» » Welche Nahrung kann ein Baby unter einem Jahr zu sich nehmen?
Baby Nahrung 14. Oktober 2014 0

Pflege & Gesundheit


Die Ernährung des Babys ist ein sehr komplexes Thema, dass sich mit vielen Regeln und einer klaren Anleitung befasst. Bereits vor der Geburt des Kindes denken die Eltern über die Ernährung des Babys nach. Am Anfang wird das Baby gestillt und kann seine Kraft durch die Milch der Mutter sammeln. Die Milchmahlzeiten werden bis zum Ende des vierten Monats als Grundnahrung bezeichnet, die spätestens bis zum siebten Monat als Grundnahrung und einzige Nahrung gilt. Die Eltern können sich mit dem Kinderarzt beraten, damit er einen Rat dazu gibt, ob es an der Zeit ist, die Beikost ab dem Ende des vierten oder siebten Monats einzuführen. Nach dieser Zeit kommt es zu einer Gestaltung und Einführung eines Speiseplans. Die feste Nahrung sollte in dieser Zeit eingeführt werden, weil die Muttermilch als Einzelnahrung nicht ausreicht. Die wichtigen Nährstoffe, wie Eisen, werden durch feste Nahrung geliefert. Die Mütter sollten am Anfang der Einführung der Beikost das Baby zusätzlich stillen. Die Muttermilch enthält Eisen, Jod und Kupfer, die wichtig für die Entwicklung des Babys sind. Allerdings hängt die Einführung der Beikost auch von der Gesundheit des Babys ab. Bei Kindern mit gesundheitlichen Beschwerden oder Allergien werden spezielle Pläne und Regeln zur Beikost befolgt.
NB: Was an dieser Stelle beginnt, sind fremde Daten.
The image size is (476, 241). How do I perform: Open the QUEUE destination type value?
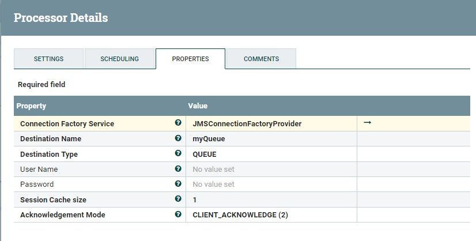[271, 154]
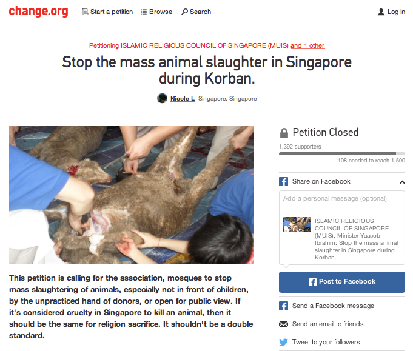Screen dimensions: 413x351
Task: Click the envelope icon for emailing friends
Action: click(x=283, y=324)
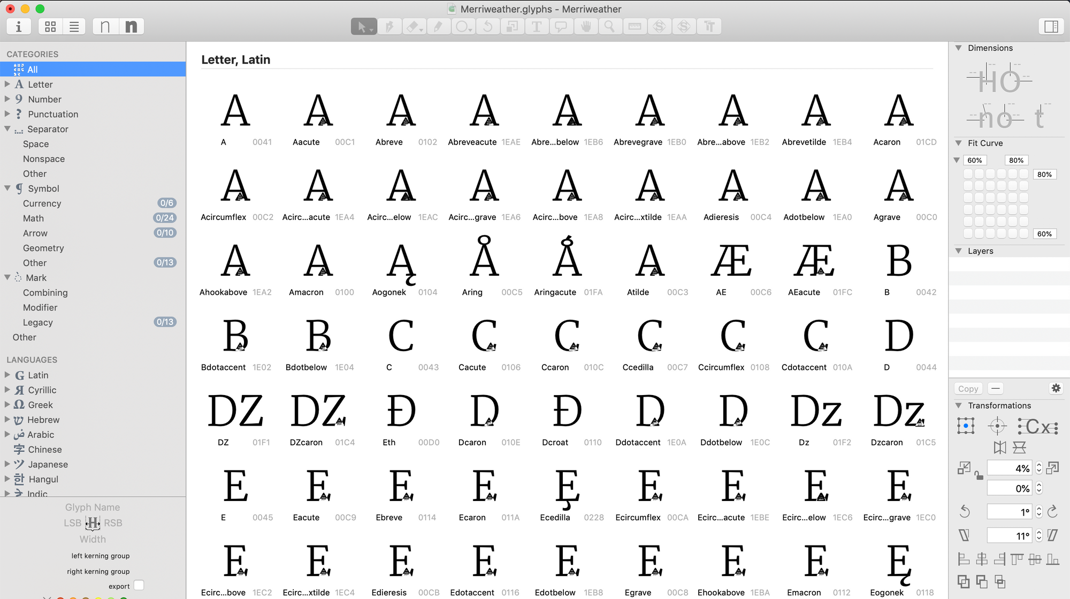Click the Number category
The width and height of the screenshot is (1070, 599).
[44, 98]
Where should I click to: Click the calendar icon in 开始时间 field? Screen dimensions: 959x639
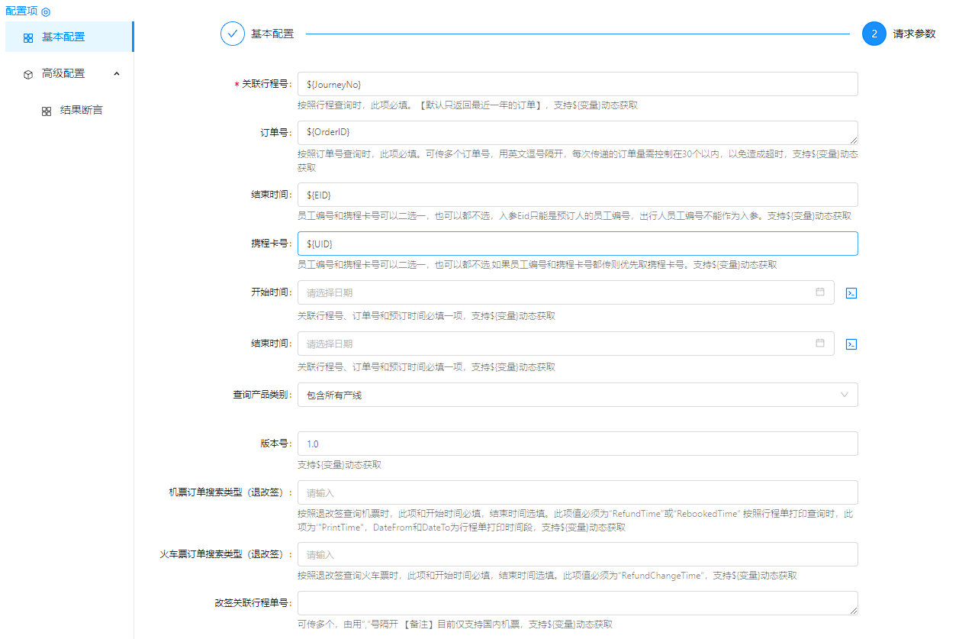(x=820, y=292)
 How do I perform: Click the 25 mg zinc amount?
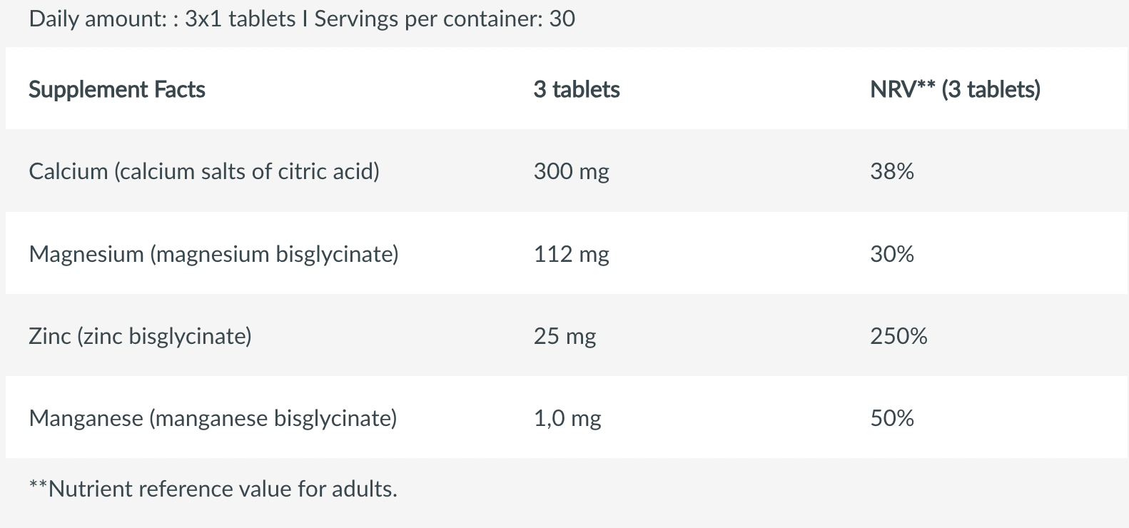(565, 336)
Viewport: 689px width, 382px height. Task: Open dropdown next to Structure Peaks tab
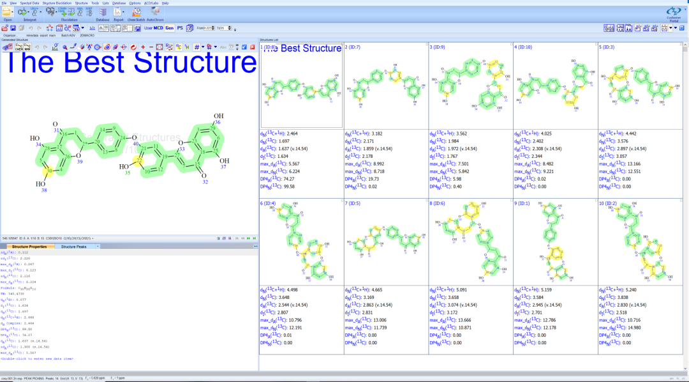tap(98, 247)
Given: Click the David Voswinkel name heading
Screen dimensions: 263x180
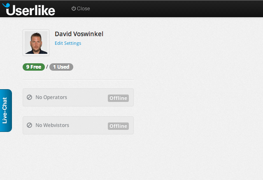Looking at the screenshot, I should [x=79, y=34].
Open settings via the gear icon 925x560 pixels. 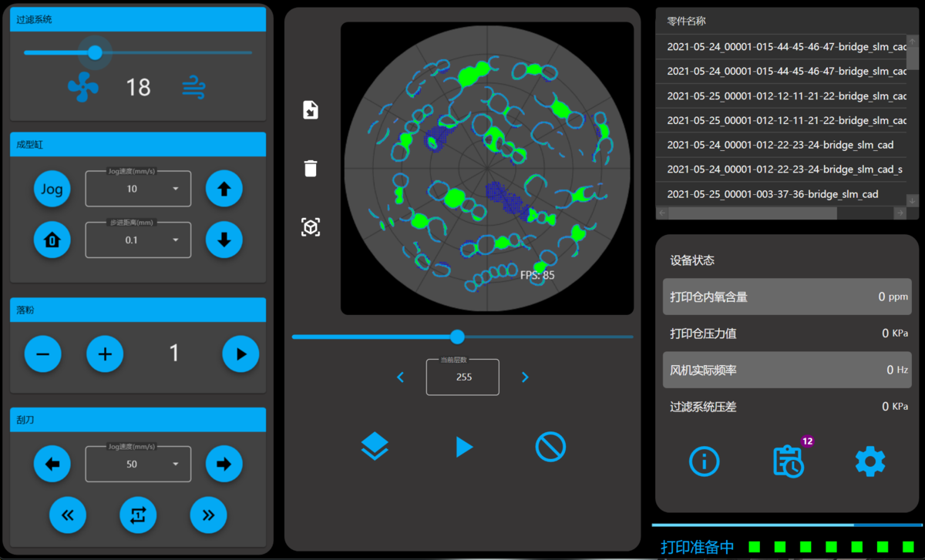click(x=870, y=461)
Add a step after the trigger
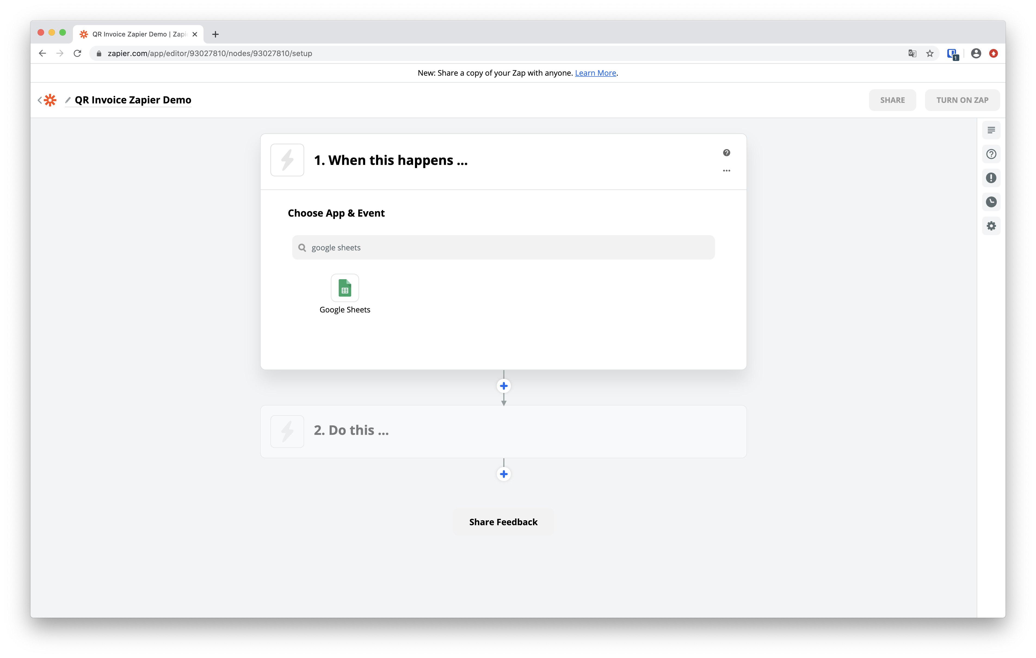1036x658 pixels. point(503,386)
Die Mahlzeiten eines Baby unter einem Jahr

Neben der Muttermilch und Säuglingsmilchnahrung wird die Nahrung schrittweise eingeführt. Die Eltern haben die Möglichkeit die Beikost in Form eines Breis zubereiten. Die Breimischunngen lassen der Kreativität keine Grenzen im Weg stehen. Die Zubereitung der Breie ist eine gesunde und sichere Methode das Kind qualitativ zu ernähren. Die Selbstzubereitung ist im Gegensatz zu dem fertigen Brei aus dem Handel, eine frische Alternative, die von vielen Kinderärzten begrüß wird. Ab dem Anfang des fünften Monats können Mahlzeiten mit Kartoffeln, BeikostFleisch, Kohlrabi, Zuchinni oder Brokkoli anrichten. Am Anfang wird der Brei nur in der Menge eines Teelöffels gegeben. Nach dieser Zeit erweitert sich die Menge auf 100 Gramm. In der Zeit ab dem sechsten bis achten Monat wird der Brei aus Vollmilch und Getreide eingeführt. Dies ist eine zusätzliche Mahlzeit, die dem Baby viel Gutes tut. Zum schmackhaften Brei kann ein geprüfter Obstsaft oder Obstpürree beigefügt werden. Ab dem siebten bis zum neunten Monat wird ein Brei mit Getreide und Obst eingeführt. Diese Breimahlzeit sollte am Nachmittag gegeben werden. Die Flocken aus Vollkorngetreide sollten aufgekocht werden und anschließend anquellen. Die Beikost regt den Durst des Babys an und die Eltern können in diesem Fall Wasser oder ungesüßten Tee geben. Selbst, wenn das Baby das Trinken verweigert, sollten die Eltern nicht in Panik geraten. Die Getränke, aber auch die Familienkost, wird von dem Baby langsam, aber sichedr aufgenommen, ohne, dass es unter Druck steht. Die Bechermenge der zusätzlichen Flüssigkeit beträgt 200 ml pro Tag. Bei Abschluss der Einführung der Familienkost wird die Menge der aufgenommenen Getränke 600 oder 700 ml betragen.

Fazit

Die Beikost und die Nahrung, die unter einem Jahr von einem Baby aufgenommen wird, ist der Baustein für die spätere Gesundheit. Am Anfang kann es leicht passieren, dass das Baby sich nicht zum Schlucken ermutigen lässt. In diesem Fall sollte man nicht aufgeben und dem Kind kleinere Stücke der Kost geben. Das Baby lernt schnell zu Kauen und zu Schlucken, weil dies ein natürlicher Ablauf ist.